■ Passage given ■
————

A CEO’s High-Level Guide to GTM Troubleshooting

I’ve written about this topic a lot over the years, but never before integrated my ideas into a single high-level piece that not only provides a solution to the problem, but also derives it from first principles. That’s what I’ll do today. If you’re new to this topic, I strongly recommend reading the articles I link to throughout the post.

Scene: you’re consistently having trouble hitting plan. Finance is blaming sales. Sales is blaming marketing. Marketing is blaming the macro environment. Everyone is blaming SDRs. Alliances is hiding in a foxhole hoping no one remembers to blame them. E-staff meetings resemble a cage fight from Beyond Thunderdome, but it’s a tag-team match with each C-level tapping in their heads of operations when they need a break. Numbers are flying everywhere. The shit is hitting the proverbial fan.

The question for CEOs: what do I do about this mess? Here’s my answer.

First:

  • Avoid the blame game. That sounds much easier than it is because blame can vary from explicit to subtle and everyone’s blame sensitivity ears are set to eleven. Speak slowly, carefully, and factually when discussing the situation. You might wonder why everyone is pointing fingers, and the reason might well be you.
  • Solve the problem. Keep everyone focused on solving the problem going forward. Use blameless statements of fact when discussing historical data. For example, say “when we start with less than 2.5x pipeline coverage, we almost always miss plan” as opposed to “when marketing fails on pipeline generation, we miss plan unless sales does their usual heroic job in pipeline conversion.”)

Then reset the pipeline discussion by constantly reminding everyone of these three facts:

  • How do you make 16 quarters in a row? One at a time.

————

■ Supplied entries ■

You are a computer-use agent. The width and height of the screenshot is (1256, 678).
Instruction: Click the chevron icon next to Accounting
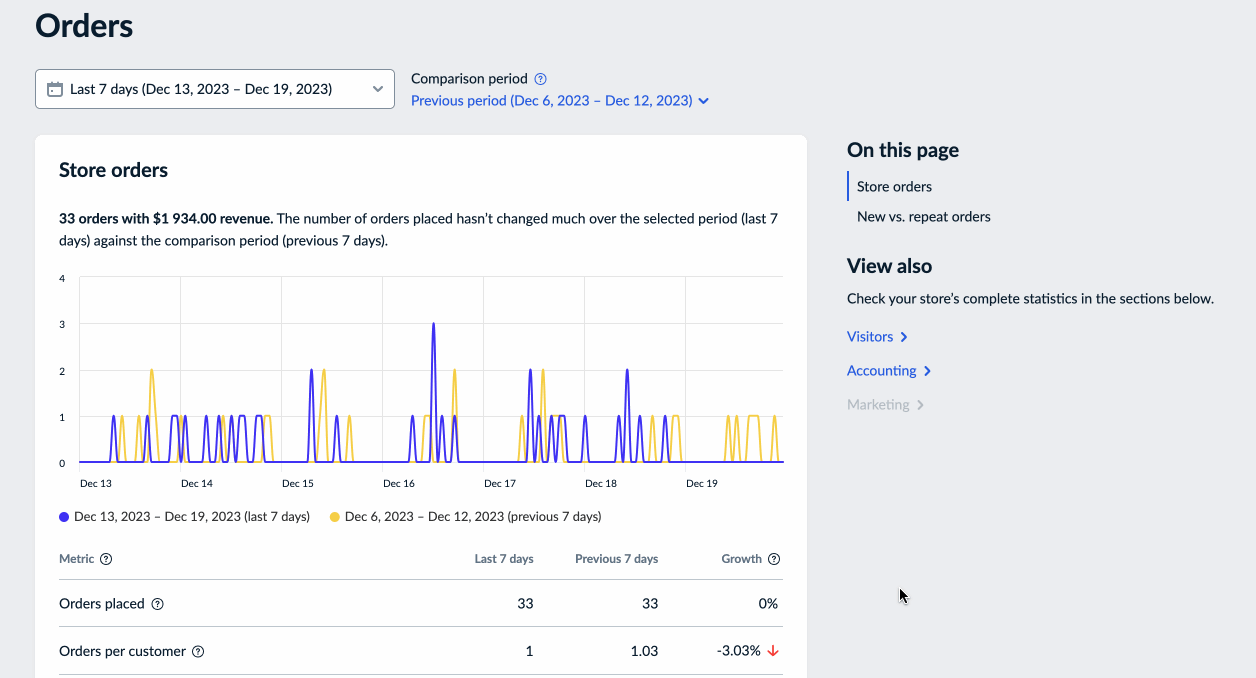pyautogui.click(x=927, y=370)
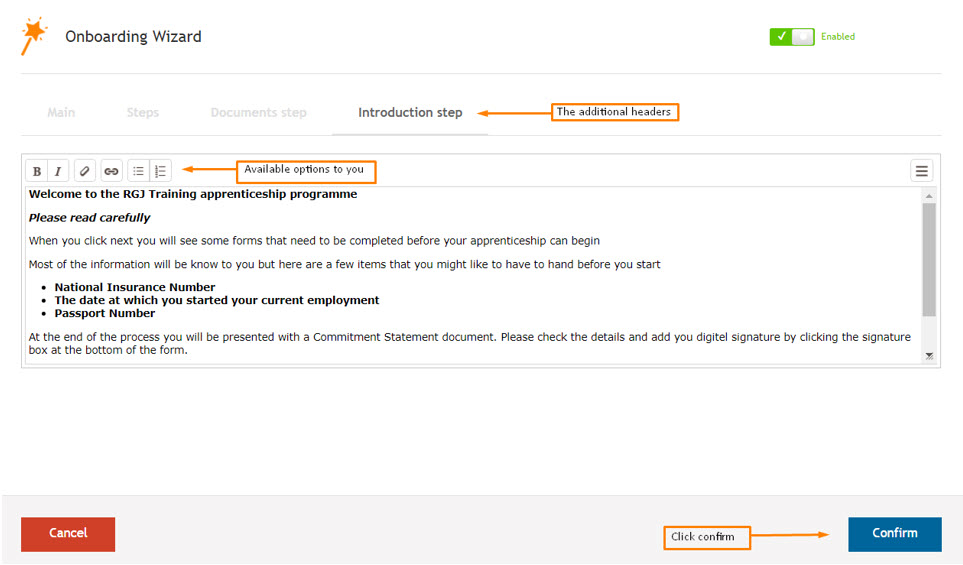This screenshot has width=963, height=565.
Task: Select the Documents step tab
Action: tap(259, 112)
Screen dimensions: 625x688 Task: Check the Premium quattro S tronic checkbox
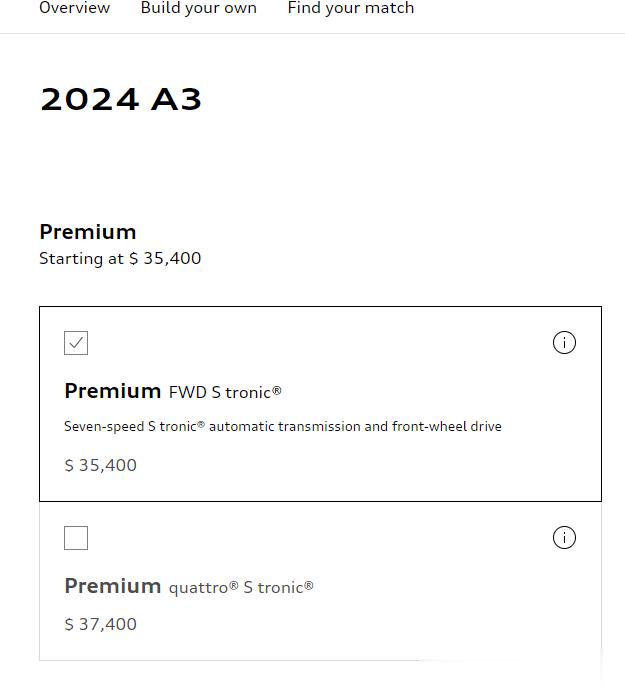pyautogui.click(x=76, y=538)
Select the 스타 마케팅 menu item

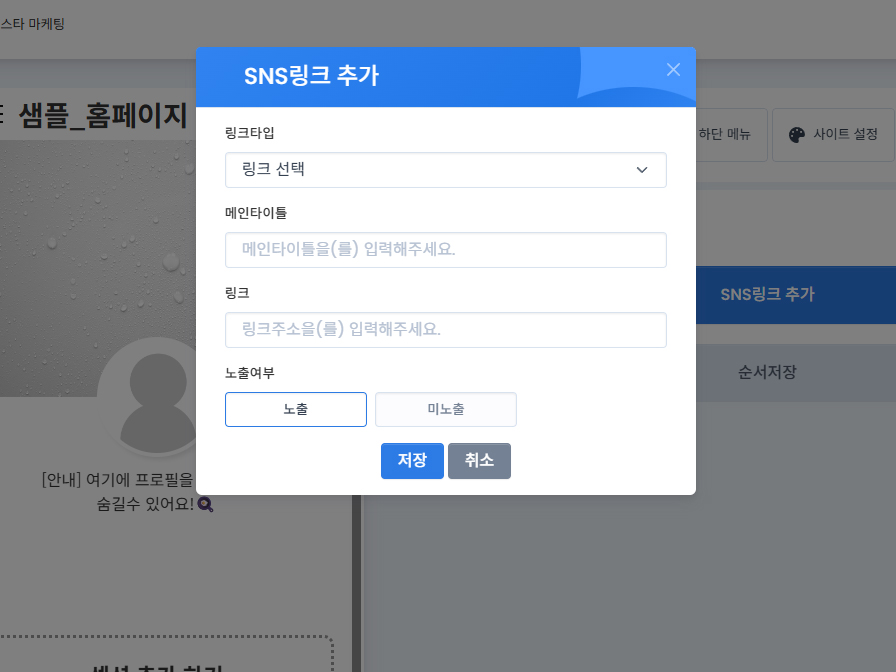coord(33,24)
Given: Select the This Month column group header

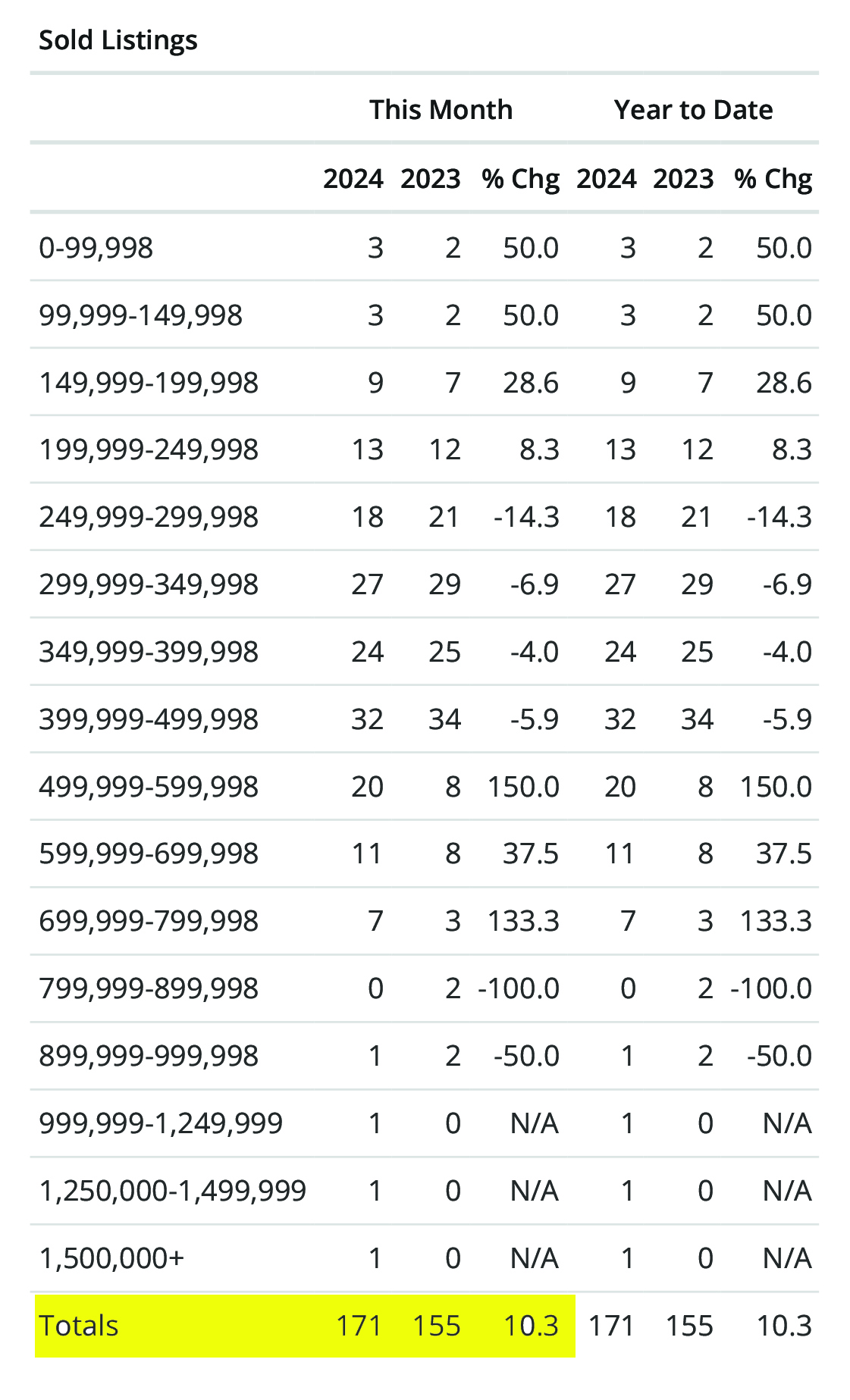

————

■ What is being asked ■
Answer these from the GTM troubleshooting guide:
(a) In the opening scene, whom or what is Marketing blaming?
(b) What pipeline coverage figure appears in the example of a blameless statement of fact?
(c) According to the guide, how do you make 16 quarters in a row?

■ Finished task ■
(a) The macro environment.
(b) Less than 2.5x pipeline coverage.
(c) One at a time.